===== INPUT MATERIAL

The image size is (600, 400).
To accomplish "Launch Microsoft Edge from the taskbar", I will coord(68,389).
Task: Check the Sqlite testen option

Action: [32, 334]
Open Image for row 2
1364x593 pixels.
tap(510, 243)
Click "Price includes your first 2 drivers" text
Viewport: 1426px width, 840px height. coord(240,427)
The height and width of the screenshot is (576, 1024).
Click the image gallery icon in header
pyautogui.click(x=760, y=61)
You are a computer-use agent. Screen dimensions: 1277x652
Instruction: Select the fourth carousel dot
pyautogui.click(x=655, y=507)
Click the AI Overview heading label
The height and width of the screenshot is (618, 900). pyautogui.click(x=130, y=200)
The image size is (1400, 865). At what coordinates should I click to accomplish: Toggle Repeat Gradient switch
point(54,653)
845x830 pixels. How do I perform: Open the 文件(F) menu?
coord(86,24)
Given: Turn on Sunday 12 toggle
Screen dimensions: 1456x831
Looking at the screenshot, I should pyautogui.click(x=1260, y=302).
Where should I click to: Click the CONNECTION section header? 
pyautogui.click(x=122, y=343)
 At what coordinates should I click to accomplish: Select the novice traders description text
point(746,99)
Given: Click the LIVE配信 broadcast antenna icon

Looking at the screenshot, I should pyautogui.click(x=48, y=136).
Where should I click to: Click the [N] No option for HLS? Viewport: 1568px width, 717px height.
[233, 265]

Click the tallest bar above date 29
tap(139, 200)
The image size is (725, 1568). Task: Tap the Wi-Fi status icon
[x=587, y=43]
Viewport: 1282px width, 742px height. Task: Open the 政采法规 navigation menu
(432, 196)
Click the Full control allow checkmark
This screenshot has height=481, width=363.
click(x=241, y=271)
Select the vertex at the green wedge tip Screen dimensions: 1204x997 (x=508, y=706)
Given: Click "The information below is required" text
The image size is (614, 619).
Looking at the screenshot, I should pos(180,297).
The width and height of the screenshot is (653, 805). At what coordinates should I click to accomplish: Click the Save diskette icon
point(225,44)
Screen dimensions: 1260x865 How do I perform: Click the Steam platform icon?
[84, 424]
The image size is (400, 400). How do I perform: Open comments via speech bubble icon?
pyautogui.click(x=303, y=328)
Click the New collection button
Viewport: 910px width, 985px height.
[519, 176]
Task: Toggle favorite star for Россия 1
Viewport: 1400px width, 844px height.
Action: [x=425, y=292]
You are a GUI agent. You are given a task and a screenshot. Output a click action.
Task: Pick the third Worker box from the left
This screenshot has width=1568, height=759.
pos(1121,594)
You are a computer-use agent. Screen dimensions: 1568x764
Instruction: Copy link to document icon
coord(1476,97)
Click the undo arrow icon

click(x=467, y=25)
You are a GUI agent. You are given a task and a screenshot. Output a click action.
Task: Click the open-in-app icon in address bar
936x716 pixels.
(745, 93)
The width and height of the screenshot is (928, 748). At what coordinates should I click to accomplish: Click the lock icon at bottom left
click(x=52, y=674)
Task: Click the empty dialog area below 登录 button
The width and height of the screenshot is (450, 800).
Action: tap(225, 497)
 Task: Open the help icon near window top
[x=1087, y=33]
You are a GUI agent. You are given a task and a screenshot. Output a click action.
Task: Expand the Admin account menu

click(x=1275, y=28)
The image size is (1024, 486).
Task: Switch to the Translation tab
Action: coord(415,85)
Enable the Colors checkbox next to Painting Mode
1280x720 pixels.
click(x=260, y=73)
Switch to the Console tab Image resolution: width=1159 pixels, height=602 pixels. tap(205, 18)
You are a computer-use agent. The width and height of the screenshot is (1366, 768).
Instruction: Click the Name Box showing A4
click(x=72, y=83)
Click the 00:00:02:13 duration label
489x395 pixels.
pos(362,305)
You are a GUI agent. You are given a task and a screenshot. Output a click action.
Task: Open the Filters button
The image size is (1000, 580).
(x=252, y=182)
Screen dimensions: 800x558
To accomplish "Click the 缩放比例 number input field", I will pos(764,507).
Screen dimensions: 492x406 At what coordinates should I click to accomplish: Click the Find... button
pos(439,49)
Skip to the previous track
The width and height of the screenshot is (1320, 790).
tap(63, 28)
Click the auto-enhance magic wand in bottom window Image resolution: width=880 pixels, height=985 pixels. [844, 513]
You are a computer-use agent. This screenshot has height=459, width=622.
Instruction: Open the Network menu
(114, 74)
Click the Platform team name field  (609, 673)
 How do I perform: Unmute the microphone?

==========

**AIM OF THE TASK**
Everything above from the line with "The height and width of the screenshot is (576, 1024)." to the line with "Given: Turn on Sunday 12 toggle", both included, must be repeated exactly, and nothing outside that range.

**RESULT**
The height and width of the screenshot is (576, 1024).
Click the image gallery icon in header
pyautogui.click(x=760, y=61)
You are a computer-use agent. Screen dimensions: 1277x652
Instruction: Select the fourth carousel dot
pyautogui.click(x=655, y=507)
Click the AI Overview heading label
The height and width of the screenshot is (618, 900). pyautogui.click(x=130, y=200)
The image size is (1400, 865). At what coordinates should I click to accomplish: Toggle Repeat Gradient switch
point(54,653)
845x830 pixels. How do I perform: Open the 文件(F) menu?
coord(86,24)
Given: Turn on Sunday 12 toggle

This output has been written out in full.